> [TASK TO COMPLETE] Word for word, set down every line of the entries below from the line with "Return Policy (228, 1781)" to the line with "Privacy Policy (415, 1833)", including both, and no other line.
......
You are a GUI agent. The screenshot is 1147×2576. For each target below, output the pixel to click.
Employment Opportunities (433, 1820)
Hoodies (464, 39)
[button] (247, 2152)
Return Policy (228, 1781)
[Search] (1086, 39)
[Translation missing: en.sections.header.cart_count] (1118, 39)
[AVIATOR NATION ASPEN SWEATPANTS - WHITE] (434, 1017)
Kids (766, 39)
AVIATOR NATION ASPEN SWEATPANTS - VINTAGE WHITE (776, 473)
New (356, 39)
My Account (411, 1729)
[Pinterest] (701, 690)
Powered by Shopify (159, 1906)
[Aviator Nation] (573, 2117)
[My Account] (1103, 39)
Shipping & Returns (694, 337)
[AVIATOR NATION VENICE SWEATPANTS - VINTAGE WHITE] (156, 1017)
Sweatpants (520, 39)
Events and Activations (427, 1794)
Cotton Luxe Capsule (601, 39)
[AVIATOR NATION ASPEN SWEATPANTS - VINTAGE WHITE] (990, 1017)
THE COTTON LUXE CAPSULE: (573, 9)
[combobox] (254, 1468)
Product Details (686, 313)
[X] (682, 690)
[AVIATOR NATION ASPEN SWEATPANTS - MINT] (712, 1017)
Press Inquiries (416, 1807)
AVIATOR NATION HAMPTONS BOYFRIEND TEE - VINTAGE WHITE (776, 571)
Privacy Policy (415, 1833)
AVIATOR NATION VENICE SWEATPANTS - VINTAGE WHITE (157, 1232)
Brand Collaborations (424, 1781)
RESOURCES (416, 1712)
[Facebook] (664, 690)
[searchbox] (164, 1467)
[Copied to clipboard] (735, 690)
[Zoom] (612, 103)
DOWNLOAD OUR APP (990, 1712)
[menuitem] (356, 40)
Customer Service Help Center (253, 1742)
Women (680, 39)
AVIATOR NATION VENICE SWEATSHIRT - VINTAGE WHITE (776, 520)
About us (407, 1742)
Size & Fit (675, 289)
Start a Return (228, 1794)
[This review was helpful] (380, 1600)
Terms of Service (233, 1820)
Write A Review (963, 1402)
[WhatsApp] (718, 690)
......
> [SOLVED PROBLEM]
Return Policy (228, 1781)
[Search] (1086, 39)
[Translation missing: en.sections.header.cart_count] (1118, 39)
[AVIATOR NATION ASPEN SWEATPANTS - WHITE] (434, 1017)
Kids (766, 39)
AVIATOR NATION ASPEN SWEATPANTS - VINTAGE WHITE (776, 473)
New (356, 39)
My Account (411, 1729)
[Pinterest] (701, 690)
Powered by Shopify (159, 1906)
[Aviator Nation] (573, 2117)
[My Account] (1103, 39)
Shipping & Returns (694, 337)
[AVIATOR NATION VENICE SWEATPANTS - VINTAGE WHITE] (156, 1017)
Sweatpants (520, 39)
Events and Activations (427, 1794)
Cotton Luxe Capsule (601, 39)
[AVIATOR NATION ASPEN SWEATPANTS - VINTAGE WHITE] (990, 1017)
THE COTTON LUXE CAPSULE: (573, 9)
[combobox] (254, 1468)
Product Details (686, 313)
[X] (682, 690)
[AVIATOR NATION ASPEN SWEATPANTS - MINT] (712, 1017)
Press Inquiries (416, 1807)
AVIATOR NATION HAMPTONS BOYFRIEND TEE - VINTAGE WHITE (776, 571)
Privacy Policy (415, 1833)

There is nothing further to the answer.